Un infirmier fouille ton sac à main et le cabas avec les vêtements propres. Il enlève les cordons, les ceintures. Te rend le sac, comme si cette situation ne te défonçait pas les tripes. Tu ne dis rien. Si tu parles tu pleures. Ou tu deviens méchante. Et tu ne veux pas que ça retombe sur Loreen. Tu l’as repérée du coin de l’œil. Elle est couchée sur le sol de la section fermée, elle gratte le film plastique opacifiant posé sur la porte, tu vois son œil, collé à la vitre, sa langue qui pend dans l’effort, qui bave. Elle gratte. Comme un chien. L’infirmier a vingt clés à son trousseau mais il sort la bonne au premier essai, il t’ouvre. Tu as droit à deux heures et tu as envie de disparaître.

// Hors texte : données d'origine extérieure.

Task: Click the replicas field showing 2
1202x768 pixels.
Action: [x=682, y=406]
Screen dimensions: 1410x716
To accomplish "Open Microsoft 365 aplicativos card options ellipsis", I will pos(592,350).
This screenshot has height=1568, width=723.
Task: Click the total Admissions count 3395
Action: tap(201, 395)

À travers L’engravement, Eva Kavian donne la parole à une minorité silencieuse : les parents des enfants brouillés avec la vie. Écrits à la deuxième personne, ces morceaux d’histoire entrecoupés de répliques froides de psychiatres confèrent un sentiment d’étrangeté qui nous donne un aperçu de celui que les héros vivent. Avec un style travaillé axé sur la profondeur et l’intensité des émotions, nous sommes amenés à lire la beauté de ces êtres aliénés face à une structure médicale inadaptée qui a tout de même le mérite d’exister. Un récit très sensible sur la solitude des parents qui s’imposent de vivre pour leur enfant, sur la force de l’amour parental qui transcende les souffrances les plus indicibles.